CHINA'S government says in a report that nearly one-fifth of the country's farmland is polluted, mostly from years-long accumulations of toxins from factories, mining and agriculture.
The report raises sharp concerns about the country's food safety after years of unbridled industrialisation.
Results of a nationwide survey of soil samples taken from 2005 through last year show contamination in 16.1 per cent of the country's soil overall and 19.4 per cent of its arable land.
More than 80 per cent of the pollution is the result of inorganic toxins, with the top three identified as cadmium, nickel and arsenic.
The results were released jointly by China's Environmental Protection Ministry and its Land and Resources Ministry.
"The overall condition of the Chinese soil allows no optimism," said the report, posted on the environment ministry website.
"Some regions suffer serious soil pollution underscored by worrying farm land quality and prominent problems with deserted industrial and mining land."

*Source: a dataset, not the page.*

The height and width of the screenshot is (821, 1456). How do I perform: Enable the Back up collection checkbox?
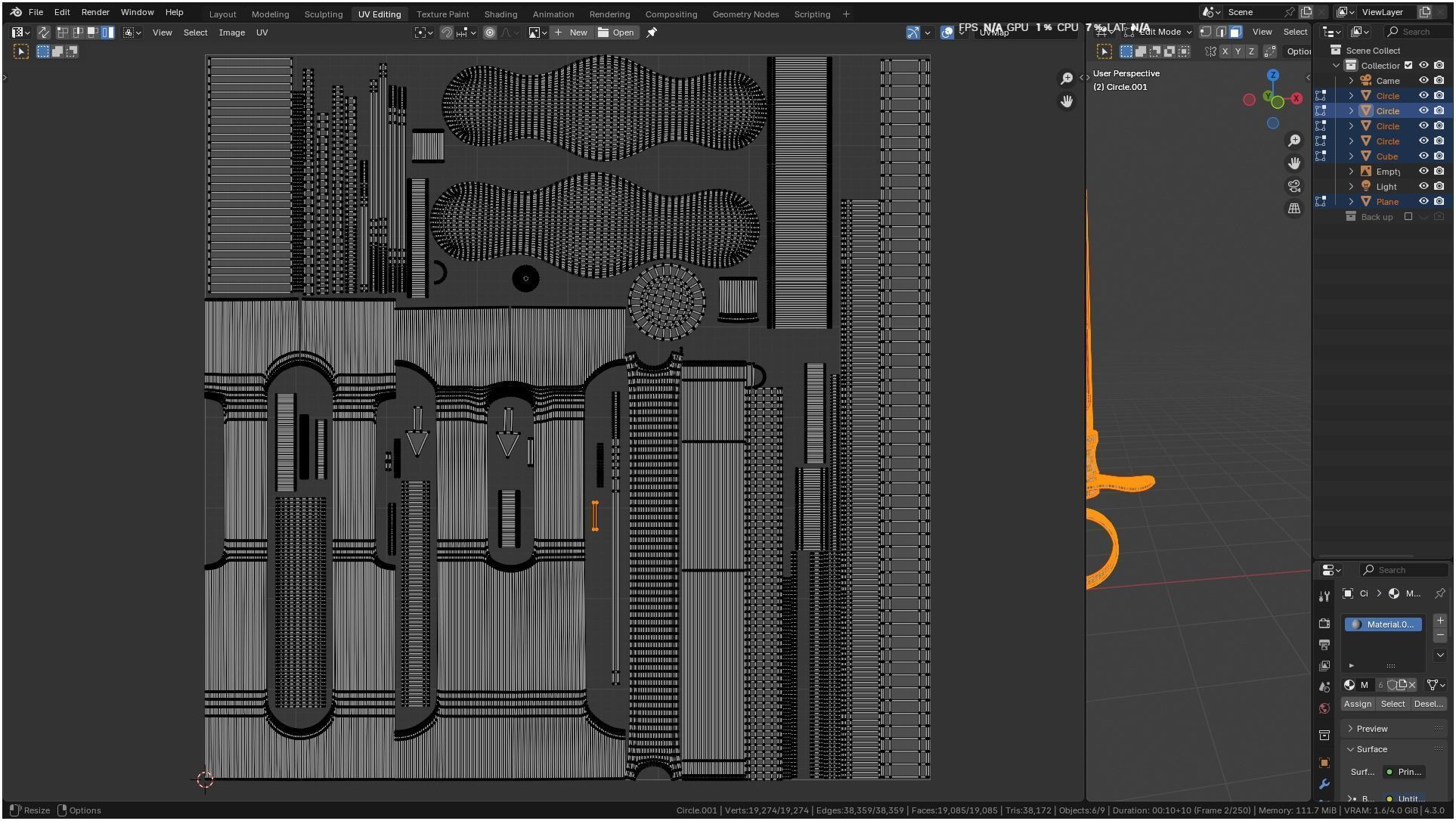1408,217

The report confirms widespread concerns about the safety of China's soil following decades of explosive growth in the country's industry, the overuse of farm chemicals and lax environmental enforcement which have left vast swathes of the countryside tainted.

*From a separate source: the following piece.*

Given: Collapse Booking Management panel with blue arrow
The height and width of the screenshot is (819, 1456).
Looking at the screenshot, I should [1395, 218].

The worst pollution centres around the country's most industrialised regions, the Yangtse and Pearl River deltas in southern China and heavily industrial portions of the northeast, the report said.
A key concern among scientists is cadmium, a carcinogenic metal that can cause kidney damage and other health problems and is absorbed by rice, the country's staple grain.
Last May, authorities launched an investigation of rice mills in southern China after tests found almost half of the supplies sold in Guangzhou, a major city, were contaminated with cadmium.
In early 2013, the newspaper Nanfang Daily reported that tens of thousands of tons of cadmium-tainted rice had been sold to noodle makers in southern China since 2009.
It said government inspectors declared it fit only for production of non-food goods such as industrial alcohol but a trader sold most of the rice to food processors anyway.